Взять хотя бы XI столетие, второй век христианства на Руси, от которого до наших дней уцелело… всего-навсего три евангелия – Остромирово, Архангельское и, частично, Реймсское. А ведь действующих храмов к концу того столетия в стране насчитывались уже не десятки, а целые сотни, и в каждом для литургии и других служебных чтений нужно было иметь не только собственные Евангелие и Апостол, но и Псалтырь, и множество иных книг самой первой необходимости. Какие же невосполнимые понесены утраты, какой страшный ущерб! И в первую очередь, – пропажи в пору нашествий, с непременными при них пожарами. Вплоть до московских огненных смерчей 1812 года.

Как же нужно лелеять каждый из уцелевших томов! Сколько нужно сегодня в стране подлинных ценителей этих драгоценных культурных жил, уходящих в самые глубины нашей истории. Палеография – наука о прекрасном мире, о художественном облике и устроении древних рукописных книг – разве не достойное поприще для молодого исследователя, открывающего перед собой за пядью пядь пространства отечественной истории? И пусть никого не смущает, что палеографию, наряду с той же нумизматикой, археологией или сфрагистикой, относят к вспомогательным историческим дисциплинам. Разве кто запретит палеографу при желании заняться и собственно историческими разысканиями? Вот и он сам не уместил же все свои познания и порывы в научное описание редчайших книг, почерков, книжных стилей. Его занимали и загадки происхождения, смыслоглубины той или иной древней рукописи. И этот путь однажды вывел его к первоистокам кириллического письма, к трудам самих создателей Славянской письменности – святых равноапостольных Кирилла и Мефодия. Целый цикл статей доктора исторических наук И.В. Лёвочкина, посвящённых малоразработанным вопросам их наследия, по достоинству отмечен был подробной статьёй о нём в болгарской «Кирило-Методиевской енциклопедии». Говоря об этом единственном в своём роде коллективном исследовании, он только не раз сокрушался по поводу того, что до сих пор и у нас в России, самой достойной, как показывает история, наследнице великого духовного дара Солунских братьев, нет как нет своего энциклопедического памятника, посвящённого их подвигу.

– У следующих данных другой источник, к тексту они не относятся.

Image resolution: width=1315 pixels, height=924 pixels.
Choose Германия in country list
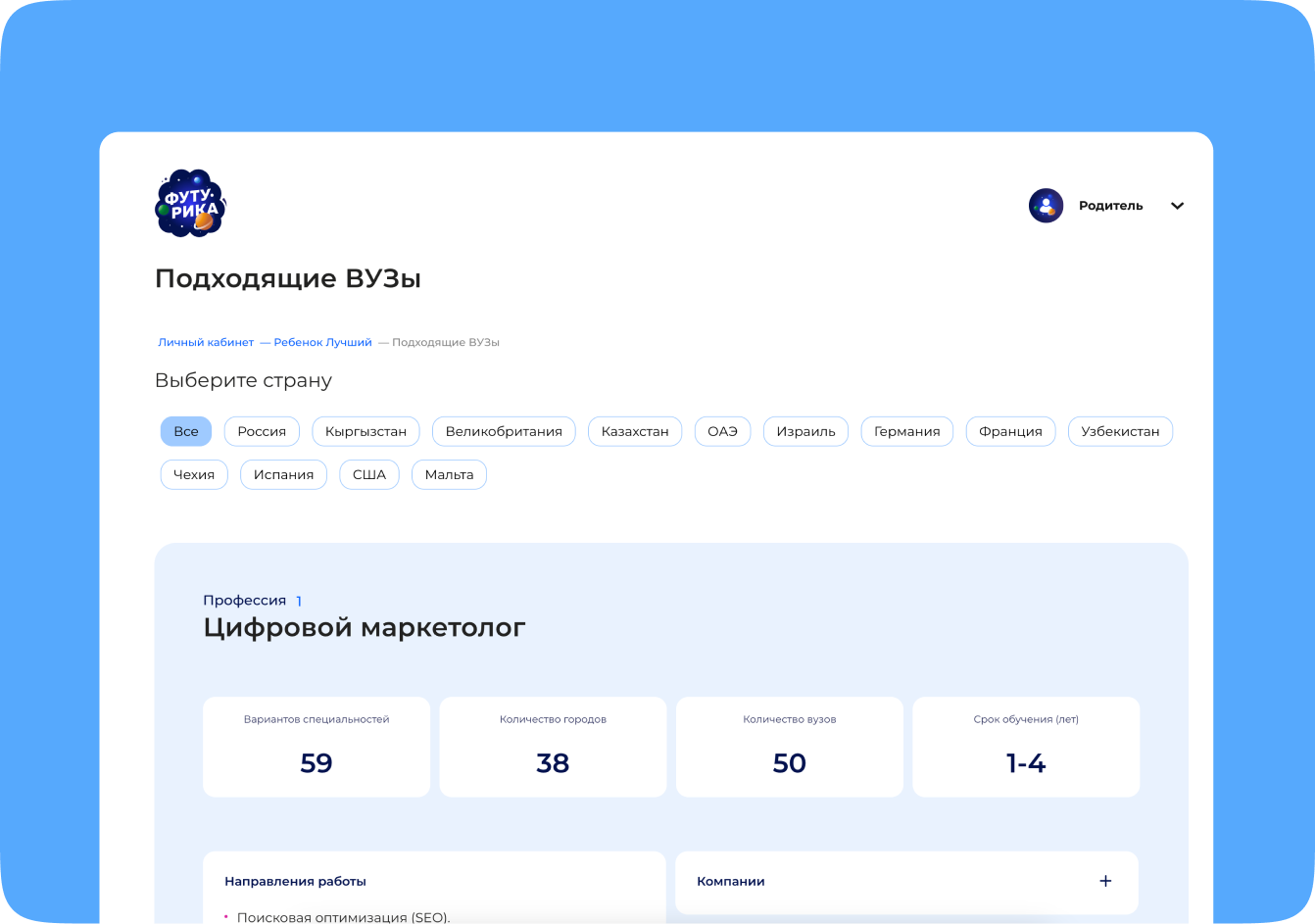(x=906, y=431)
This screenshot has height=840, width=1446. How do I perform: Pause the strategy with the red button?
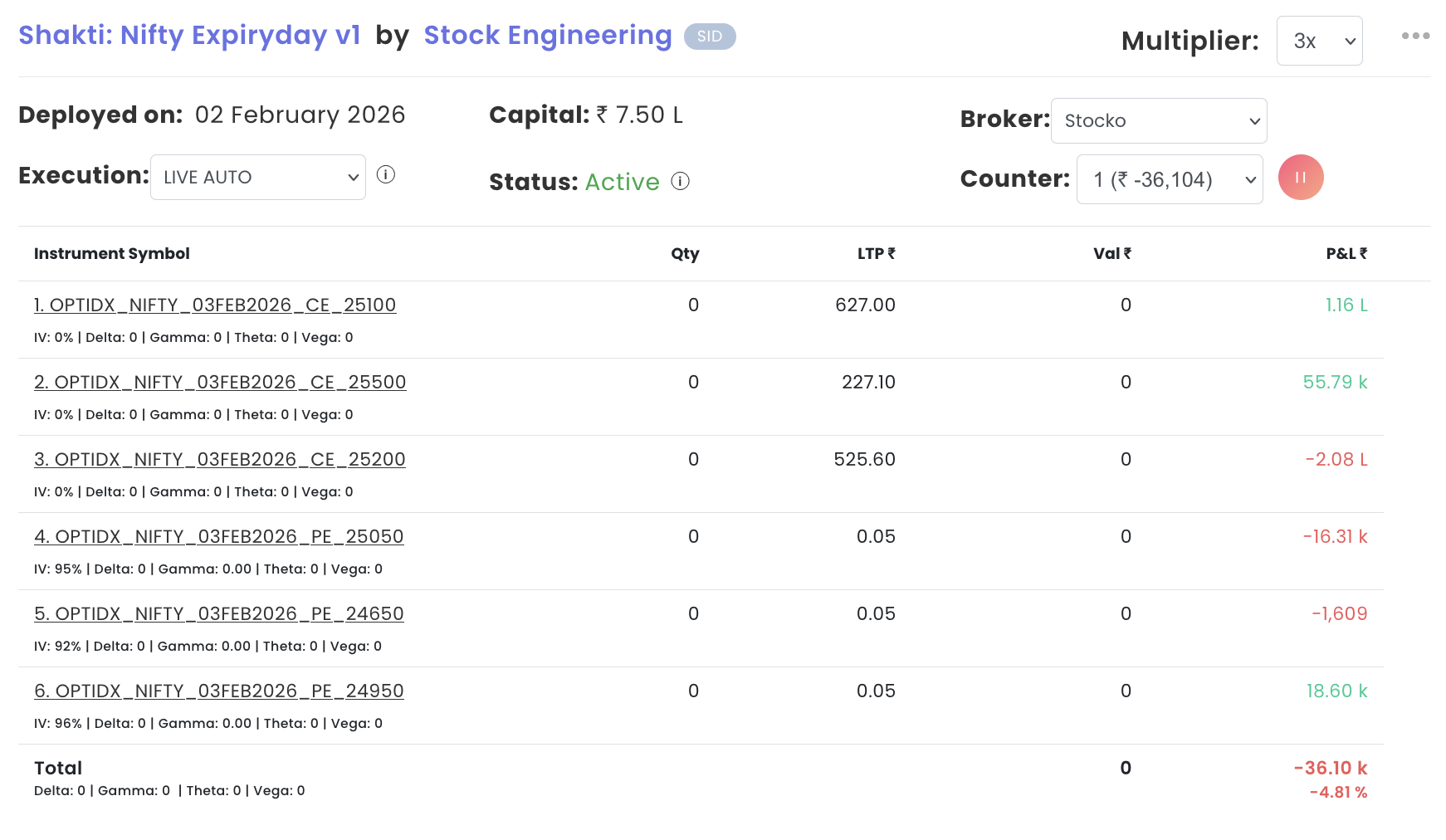click(1300, 178)
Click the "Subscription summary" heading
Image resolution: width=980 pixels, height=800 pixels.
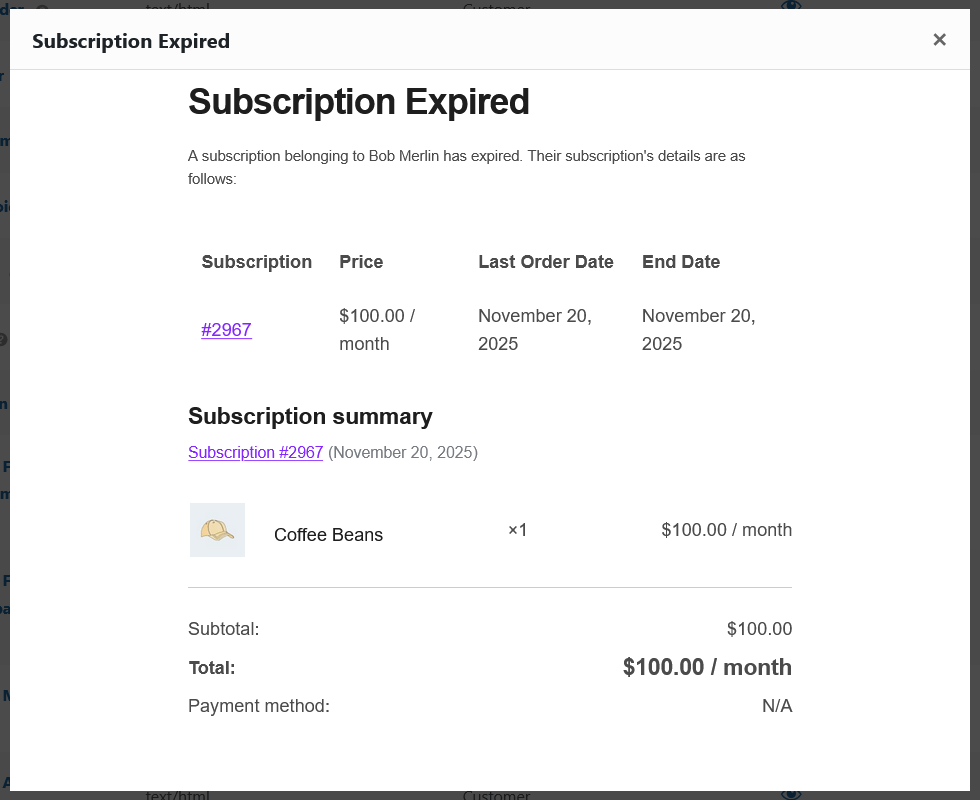point(310,416)
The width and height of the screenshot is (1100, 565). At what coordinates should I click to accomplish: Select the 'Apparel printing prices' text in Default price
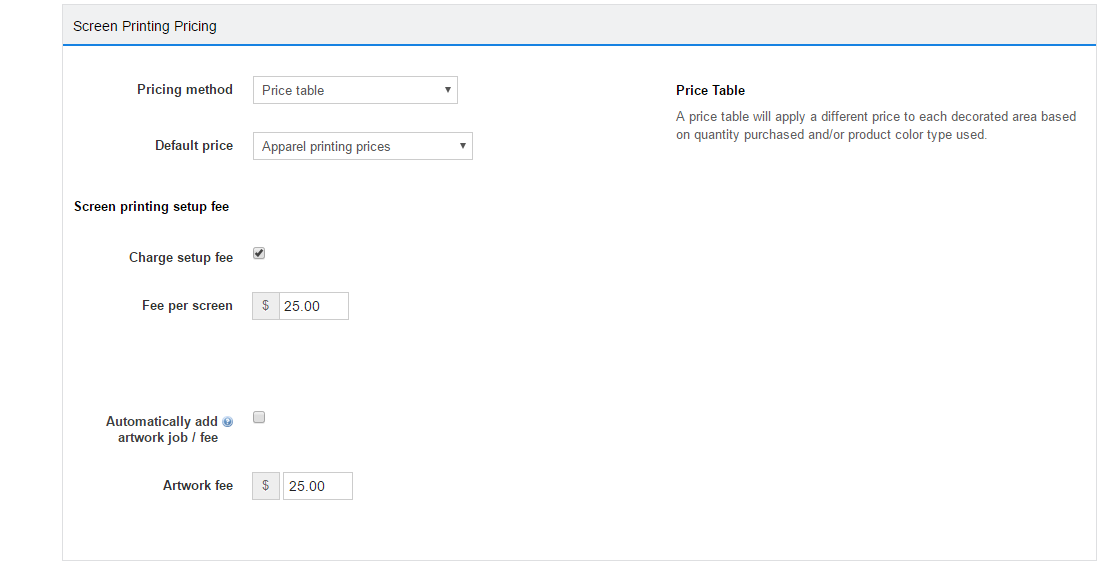coord(326,146)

Иван Васильевич во время наших с ним встреч разных лет и даже десятилетий любил вспоминать о первых своих шагах молодого учёного в отделе древних рукописей Государственного Исторического музея, где он трудился под руководством таких выдающихся наставниц старой палеографической школы как Марфа Вячеславовна Щепкина и Татьяна Николаевна Протасьева. Его рассказы меня особо возбуждали ещё и потому, что и сам я однажды в течение двух или трёх недель наслаждался работой и одновременно лицезрением стародавних книг под руководством двух этих чудесных русских женщин. Но об этом дай Бог ещё написать.

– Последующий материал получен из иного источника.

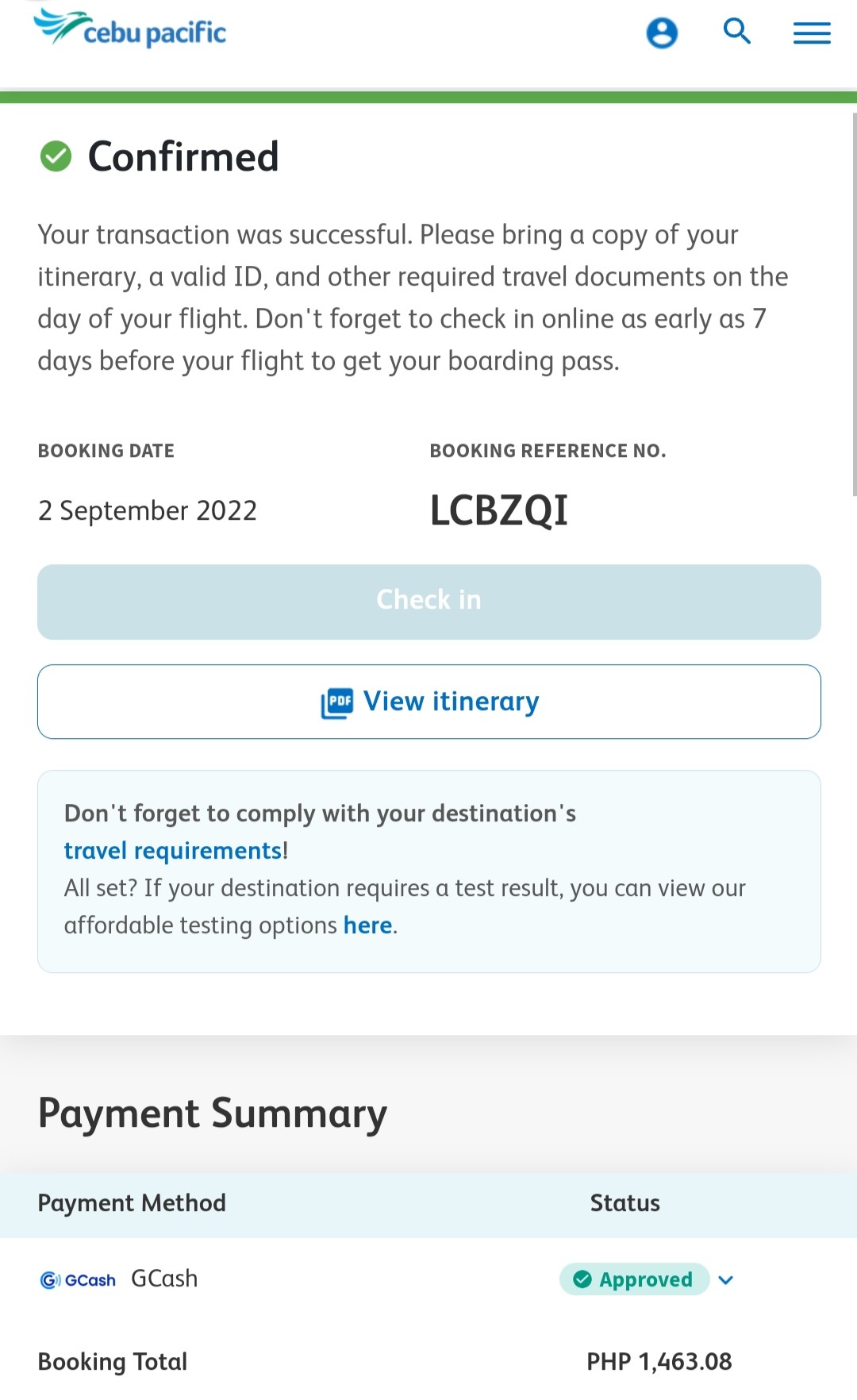The width and height of the screenshot is (857, 1400).
Task: Click the Status column header
Action: 625,1203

А во время рассказов Ивана Васильевича мы с ним мысленно совершали пешую прогулку от Пашкова холма к парадному подъезду ГИМа, что на Красной площади. Но если в реальности пеший путь вдоль державных стен и башен занял бы у нас от силы минут десять, то беседа позволила мне как-то заметить Лёвочкину, что Кремль уже более полувека не отпускает от себя бывшего пограничника, но лишь перевёл его служение в иной ранг, при котором доверено оберегать уже не пяди и вёрсты земные, не её леса, воды и недра, а сами духовные скрепы страны.